“With a funeral you never know what's going to happen,” says Priscilla Etienne, who runs a company that takes professional photos at funerals. “Someone might jump up and leap on the coffin. Emotions are real, they're raw.”
Priscilla Etienne runs a London-based company called Funeography that takes professional photos at funerals. She has been featured on the BBC and in Popular Photography. Digital Dying spoke with Priscilla about her beef with funeral directors, why weddings are boring and the reason she's dying to photograph a gypsy funeral.
Most people aren't accustomed to funeral photos, how do you persuade potential clients that it is a good idea?
People spend so much money on getting the coffin, or getting the brass band, what's the point if you don't remember it?
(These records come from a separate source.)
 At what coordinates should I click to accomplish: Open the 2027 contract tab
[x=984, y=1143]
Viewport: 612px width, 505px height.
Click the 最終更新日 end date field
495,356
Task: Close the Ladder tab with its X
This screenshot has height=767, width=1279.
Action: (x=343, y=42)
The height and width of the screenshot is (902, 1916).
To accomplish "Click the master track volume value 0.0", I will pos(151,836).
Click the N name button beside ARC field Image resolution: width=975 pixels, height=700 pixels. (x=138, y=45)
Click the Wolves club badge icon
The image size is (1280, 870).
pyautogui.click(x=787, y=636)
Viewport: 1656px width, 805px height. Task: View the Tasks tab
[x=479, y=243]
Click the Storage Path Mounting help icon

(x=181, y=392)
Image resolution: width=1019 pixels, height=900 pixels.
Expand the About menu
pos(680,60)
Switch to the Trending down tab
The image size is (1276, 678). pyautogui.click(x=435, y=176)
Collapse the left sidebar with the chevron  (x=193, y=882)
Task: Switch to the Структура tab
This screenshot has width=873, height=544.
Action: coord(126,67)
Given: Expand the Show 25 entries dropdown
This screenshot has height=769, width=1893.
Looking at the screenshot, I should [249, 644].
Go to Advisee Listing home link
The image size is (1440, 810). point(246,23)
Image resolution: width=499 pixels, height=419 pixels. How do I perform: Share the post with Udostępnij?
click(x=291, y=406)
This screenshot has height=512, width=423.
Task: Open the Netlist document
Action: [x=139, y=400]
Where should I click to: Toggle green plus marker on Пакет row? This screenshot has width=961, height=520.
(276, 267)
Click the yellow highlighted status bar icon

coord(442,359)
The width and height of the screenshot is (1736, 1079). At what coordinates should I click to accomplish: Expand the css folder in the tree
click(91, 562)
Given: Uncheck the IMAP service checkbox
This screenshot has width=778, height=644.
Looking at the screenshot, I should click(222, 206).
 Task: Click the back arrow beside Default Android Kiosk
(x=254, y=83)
Why not have a record of everything? I was at a funeral of a 12 year old boy, they had a Welsh quartet then sung football club songs. It was marvelous, but no one was taking pictures. When my parents died in 1996 no one took pictures. We all missed it. My mom's death was expected, she had been sick for a year. But my dad died eight months later and it was unexpected. He was in the Caribbean. We weren't told about the funeral until literally two days before. That kind of thing happens quite a lot and is another reason why it's good to have the photos. The distance people sometimes have to go for funerals is tremendous. Not everyone can make it.
How do you go about photographing a funeral?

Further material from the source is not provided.